Mixed poly(ethylene terephthalate)/poly(butylene terephthalate) (PET/PBT) waste represents an increasing fraction of heterogeneous polyester streams with limited compatibility with mechanical recycling within municipal material recovery facilities. This study evaluates a continuous neutral-hydrolysis process for a nominal 70/30 PET/PBT feed using Aspen Plus simulation, techno-economic analysis, and cradle-to-gate life-cycle assessment (LCA). The framework integrates literature-based reaction kinetics with simulated separation, economic, and environmental inventories to assess the system-level implications of mixed PET/PBT neutral hydrolysis. At 270 °C, 60 bar, and 30 min residence time, the simulation predicted 80.75 kg/h terephthalic acid (TPA) in the recovered solid cake from 100 kg/h mixed PET/PBT feed, corresponding to 97.1 % of the stoichiometric maximum. The recovered cake contained 96.45 wt% TPA prior to product polishing.

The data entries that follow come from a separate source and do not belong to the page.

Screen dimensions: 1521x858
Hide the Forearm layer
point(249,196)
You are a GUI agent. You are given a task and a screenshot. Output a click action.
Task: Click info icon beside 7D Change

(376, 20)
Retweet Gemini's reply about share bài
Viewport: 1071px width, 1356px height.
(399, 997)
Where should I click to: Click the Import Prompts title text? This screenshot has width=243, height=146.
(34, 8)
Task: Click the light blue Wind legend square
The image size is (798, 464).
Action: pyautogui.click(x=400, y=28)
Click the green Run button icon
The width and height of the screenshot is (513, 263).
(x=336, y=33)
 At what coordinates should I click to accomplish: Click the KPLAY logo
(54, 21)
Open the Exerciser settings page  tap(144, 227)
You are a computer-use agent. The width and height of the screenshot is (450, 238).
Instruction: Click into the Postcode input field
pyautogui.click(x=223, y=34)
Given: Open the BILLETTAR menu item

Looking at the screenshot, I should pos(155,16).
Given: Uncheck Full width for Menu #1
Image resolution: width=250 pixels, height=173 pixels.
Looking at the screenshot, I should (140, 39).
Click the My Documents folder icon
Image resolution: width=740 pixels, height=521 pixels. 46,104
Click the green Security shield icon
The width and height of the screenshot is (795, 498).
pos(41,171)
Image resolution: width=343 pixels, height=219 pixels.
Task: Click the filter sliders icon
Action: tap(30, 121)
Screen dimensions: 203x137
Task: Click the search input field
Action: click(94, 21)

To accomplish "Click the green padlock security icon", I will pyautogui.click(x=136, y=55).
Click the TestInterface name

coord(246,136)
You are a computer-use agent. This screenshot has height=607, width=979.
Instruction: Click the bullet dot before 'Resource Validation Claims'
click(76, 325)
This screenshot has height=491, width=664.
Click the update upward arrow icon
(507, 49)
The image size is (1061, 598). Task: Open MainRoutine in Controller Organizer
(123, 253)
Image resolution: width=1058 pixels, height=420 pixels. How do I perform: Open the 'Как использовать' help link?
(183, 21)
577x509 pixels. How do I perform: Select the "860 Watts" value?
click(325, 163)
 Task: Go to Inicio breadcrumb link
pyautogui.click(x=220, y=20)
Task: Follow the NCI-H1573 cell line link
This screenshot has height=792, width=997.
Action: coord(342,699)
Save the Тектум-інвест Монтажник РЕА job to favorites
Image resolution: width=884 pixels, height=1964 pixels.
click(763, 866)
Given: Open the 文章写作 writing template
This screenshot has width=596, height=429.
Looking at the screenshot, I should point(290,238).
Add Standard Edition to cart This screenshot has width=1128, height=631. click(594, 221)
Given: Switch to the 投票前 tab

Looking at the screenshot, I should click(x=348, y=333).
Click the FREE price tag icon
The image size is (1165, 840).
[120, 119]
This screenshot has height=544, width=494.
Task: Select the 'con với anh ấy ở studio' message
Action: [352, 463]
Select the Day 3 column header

Thermal demand is concentrated in hydrolysis and downstream separation, with the base-case simulation used to quantify external utility requirements. A separate pinch-based utility-displacement analysis indicates that recovering roughly 40 % of the available hot-cold overlap could reduce external utility demand; this value represents a thermodynamic integration target, not demonstrated heat-exchanger-network performance. With glycol coproduct credits included, the estimated minimum selling price was $3.66/kg TPA, while LCA estimated a greenhouse-gas intensity of 2.68 kg CO2-eq/kg TPA. Within the modeled system boundary, neutral hydrolysis may complement mechanical recycling for PET/PBT-rich waste streams. Pilot-scale validation with representative mixed PET/PBT feedstocks and assessment of contaminant partitioning, solids handling, and recycle-water stability remain essential next steps.